If you are interested in creating your own bioactive leopard gecko enclosure, keep reading for inspiration!
Features to Include in the New Setup
- Enriching decor
- Plenty of digging opportunities
- Natural hiding places
- Live arid plants
- Textured surfaces using natural wood
Creating the Build
To bring this build to life, Kasey uses the Josh’s Frogs Arid Bioactive kit, which includes bioactive substrate, plants, cleanup crew, and wood. This kit is a wonderful base for creating a beautiful bioactive setup!
A 48x24x16” PVC Meridian Zen Habitat Enclosure will be the habitat of choice for this build. This enclosure size is perfect for leopard geckos since it provides plenty of room for them to roam, and also a bit of height to allow for climbing opportunities. The Meridian design is our patent pending easy assembly enclosure that can be assembled and disassembled in only a few minutes! With PVC that can support any humidity level, and strong panels that can support 100 lbs of substrate, this enclosure is well suited for bioactive builds!

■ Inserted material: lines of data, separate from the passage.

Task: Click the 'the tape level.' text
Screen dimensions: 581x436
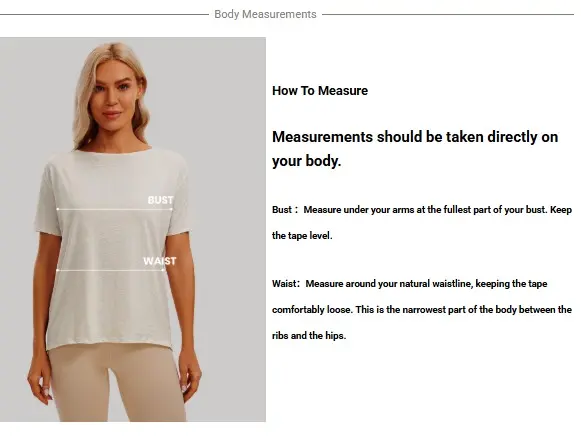Action: point(302,236)
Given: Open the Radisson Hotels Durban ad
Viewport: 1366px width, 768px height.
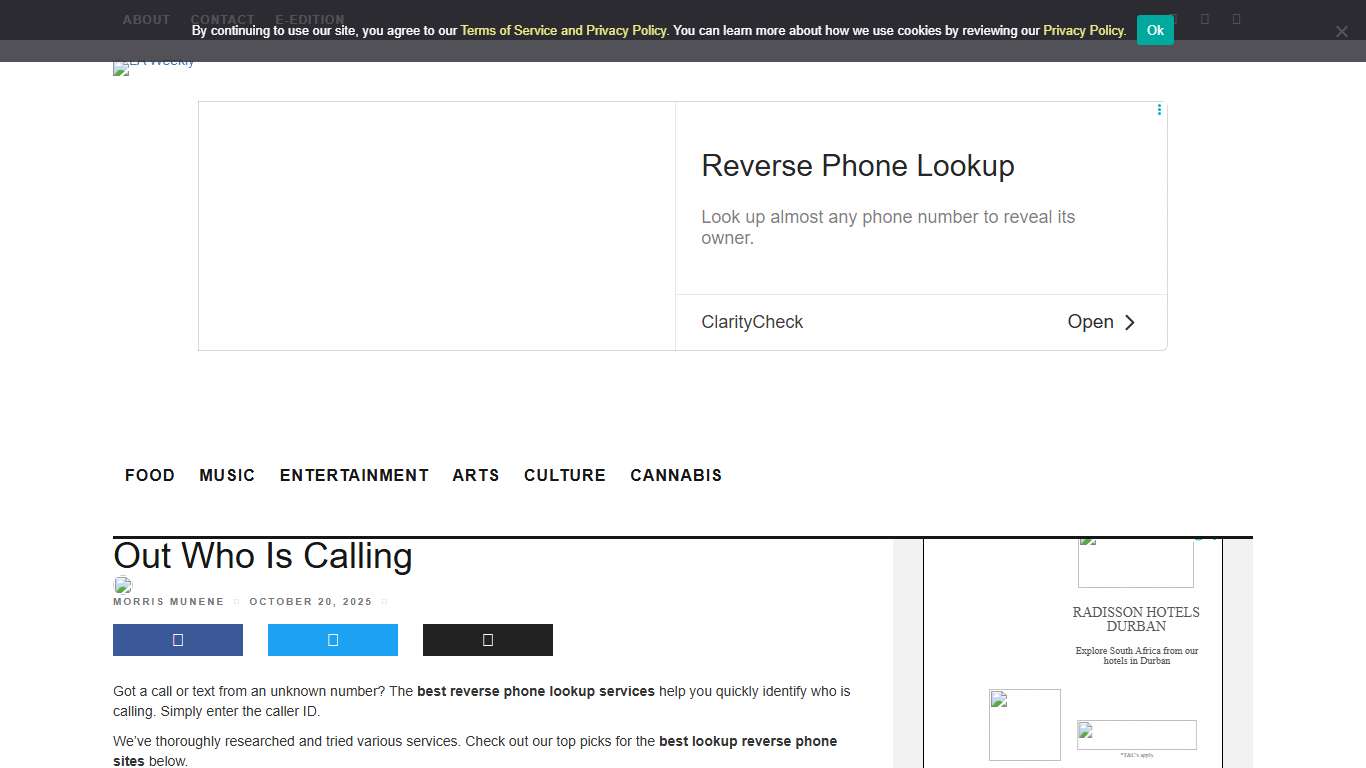Looking at the screenshot, I should click(x=1136, y=619).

In order to add a thick layer of bioactive substrate, Kasey adds the included substrate shield into the enclosure. To prevent any substrate or moisture leaking from the enclosure, she installs a 4x2 BioBasin liner that will act as a protective barrier to hold the organic material inside of the habitat.

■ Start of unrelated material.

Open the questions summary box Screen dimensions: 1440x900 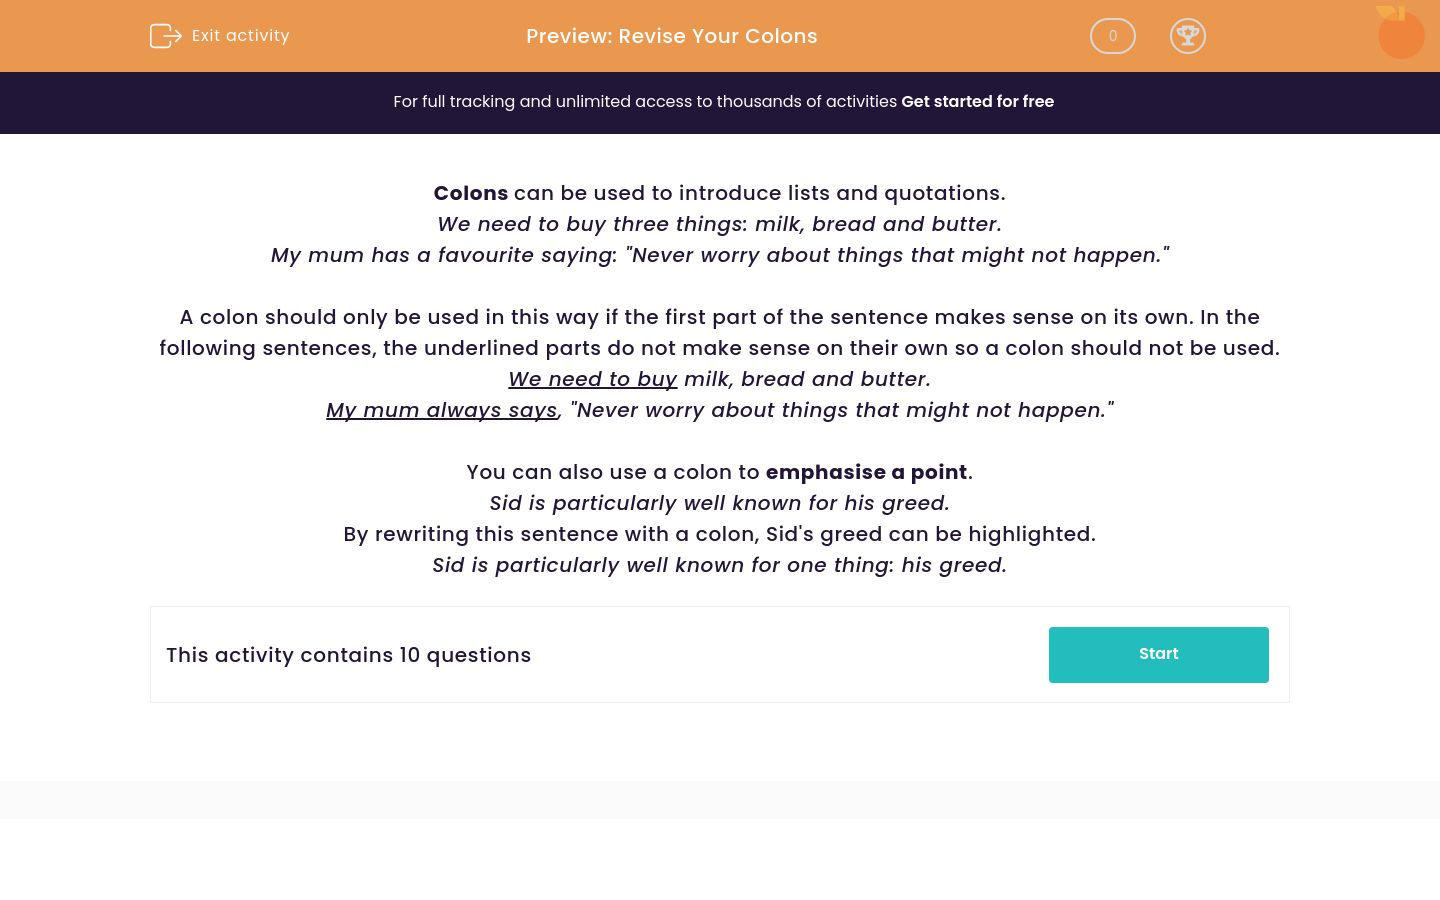[x=349, y=655]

With the substrate shield and BioBasin installed, Kasey empties several bags of Josh’s Frogs Arid Bioactive substrate into the enclosure and mixes a bit of water into the dirt to rehydrate it. Next, Kasey begins to sculpt with excavator clay. She explains that the excavator clay comes in a sand like consistency, but once water is added, it becomes a clay that is moldable. Using the clay, she creates several hides and structures for climbing. She then adds the hard-scape materials into the setup, consisting of various pieces of wood. After the wood is placed where she is satisfied, it is time to add the live plants! She plants several arid plants into the enclosure including echovaria, haworthia, snake plant, and various succulents.
The enclosure is placed into the reptile room and Kasey begins to add Eddie’s lights back into the enclosure. She hangs a halogen basking light for her basking spot, a linear UVB light, and an LED grow light for full spectrum lighting for plant growth. Thanks to the mounting bars on the inside of the Zen Habitat screen, she is able to secure the LED and UVB lights inside of the enclosure for more intense lighting that is not blocked by the screen mesh.
With everything in place, Eddie is added back into her brand new bioactive build! She wastes no time and begins to explore all of the wonderful new enrichment opportunities in her habitat!